Compra para evento climático expõe possível desperdício de quase R$ 900 mil em comparação a contratos similares da própria administração pública
O governo federal, sob gestão do presidente Luiz Inácio Lula da Silva (PT), contratou a compra de galões de água mineral para a organização da COP30 com preços até 611% superiores aos praticados em outras compras públicas recentes. A informação foi revelada pela coluna de Tácio Lorran, no portal Metrópoles, e gerou forte repercussão diante do aparente descontrole nos gastos e da incoerência com o discurso de responsabilidade social.
Ao todo, o governo vai pagar R$ 1 milhão por 51 mil galões de 20 litros, destinados à conferência climática da ONU que será realizada em Belém (PA) em 2025. O levantamento do Metrópoles, com base no Painel de Preços do governo federal, identificou que os mesmos galões foram adquiridos recentemente por valores entre R$ 3,30 e R$ 10,10 em diversos órgãos públicos, enquanto na COP30 os preços chegaram a R$ 30,22 a unidade.
Em contraste, o Senado Federal, por exemplo, firmou em abril um contrato para fornecer 60 mil galões de água a R$ 4,25 cada — sete vezes mais barato do que os valores praticados na COP.
Organização terceirizada, preços inflados
A responsabilidade pela compra recai sobre a Organização dos Estados Ibero-Americanos (OIE), contratada sem licitação para estruturar o evento em um acordo com valor total de R$ 480 milhões, do qual a entidade recebe 5% como taxa administrativa. O contrato já vinha sendo questionado por prever outros itens com preços elevados, como garrafas de água de 500 ml inicialmente cotadas a R$ 17,50 cada, como revelou a Folha de S.Paulo.
Segundo o governo, o valor final dos galões caiu pela metade após a licitação conduzida pela OIE, mas ainda assim ficou muito acima das práticas usuais da administração pública — inclusive em órgãos que atuam na própria Região Norte.
Comparações expõem ineficiência
Outros exemplos de compras similares feitas por órgãos federais expõem a discrepância:
- Universidade Federal do Acre (UFAC): 49,5 mil galões a R$ 4,95 cada;
- Justiça Federal em Pernambuco: 36,2 mil galões a R$ 3,80;
- Fundação Oswaldo Cruz (Fiocruz): 55,8 mil galões a R$ 5,55;
- Marinha do Brasil: 40,9 mil galões a R$ 3,89 e outros 41,9 mil a R$ 4,95.
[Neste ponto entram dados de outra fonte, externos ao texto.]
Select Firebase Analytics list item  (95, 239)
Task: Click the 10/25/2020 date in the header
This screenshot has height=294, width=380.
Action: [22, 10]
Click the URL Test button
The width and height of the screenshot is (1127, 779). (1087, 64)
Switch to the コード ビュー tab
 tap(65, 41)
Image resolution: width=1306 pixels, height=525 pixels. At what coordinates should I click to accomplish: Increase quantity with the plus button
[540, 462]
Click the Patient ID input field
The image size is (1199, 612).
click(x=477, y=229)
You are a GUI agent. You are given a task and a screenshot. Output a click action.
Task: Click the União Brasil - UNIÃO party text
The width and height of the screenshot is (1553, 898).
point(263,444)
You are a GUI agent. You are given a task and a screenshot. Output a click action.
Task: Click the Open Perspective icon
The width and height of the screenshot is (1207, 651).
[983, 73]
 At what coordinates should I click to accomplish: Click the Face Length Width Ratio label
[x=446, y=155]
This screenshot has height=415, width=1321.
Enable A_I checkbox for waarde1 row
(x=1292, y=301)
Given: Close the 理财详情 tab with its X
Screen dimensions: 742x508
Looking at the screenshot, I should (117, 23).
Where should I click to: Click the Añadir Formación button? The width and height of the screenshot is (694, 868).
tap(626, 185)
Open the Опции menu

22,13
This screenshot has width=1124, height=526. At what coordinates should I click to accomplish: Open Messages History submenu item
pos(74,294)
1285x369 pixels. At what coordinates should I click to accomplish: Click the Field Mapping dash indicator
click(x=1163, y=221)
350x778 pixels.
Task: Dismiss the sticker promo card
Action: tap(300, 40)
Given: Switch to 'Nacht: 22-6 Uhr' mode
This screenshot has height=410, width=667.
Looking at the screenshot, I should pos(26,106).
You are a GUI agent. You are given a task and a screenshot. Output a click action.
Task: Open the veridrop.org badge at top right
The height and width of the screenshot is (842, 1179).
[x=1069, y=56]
Mesmo com essa base comparativa e compras em regiões de difícil logística, como a Amazônia, o governo Lula pagará até sete vezes mais por produto semelhante, gerando um prejuízo estimado de R$ 896 mil apenas nessa aquisição.
Discurso ambiental e prática orçamentária em desacordo
A revelação da coluna de Tácio Lorran ocorre num momento em que o governo tenta projetar liderança global em temas ambientais, mas enfrenta críticas crescentes por gestão ineficiente de recursos e aumento de gastos públicos.
Críticos apontam incompatibilidade entre o discurso de sustentabilidade e os altos custos de um evento que deveria priorizar economicidade, transparência e foco ambiental. O uso de uma organização internacional como intermediária e a dispensa de licitação também levantam questionamentos sobre o modelo adotado pela Casa Civil para a realização da conferência.
A Secretaria Extraordinária para a COP30 afirmou que todos os itens passam por revisão e justificou os valores com base nos custos locais de Belém, embora dados de outros contratos públicos na mesma região contrariem a explicação.
Repercussão
A polêmica aumenta o desgaste do governo Lula em relação ao controle de gastos, num cenário em que a população sofre com aumento de impostos, crise fiscal nos municípios e escândalos como o do INSS. Especialistas alertam que a falta de transparência e o distanciamento entre discurso e prática podem comprometer a credibilidade do Brasil no cenário internacional, especialmente em eventos que exigem exemplaridade ética e ambiental.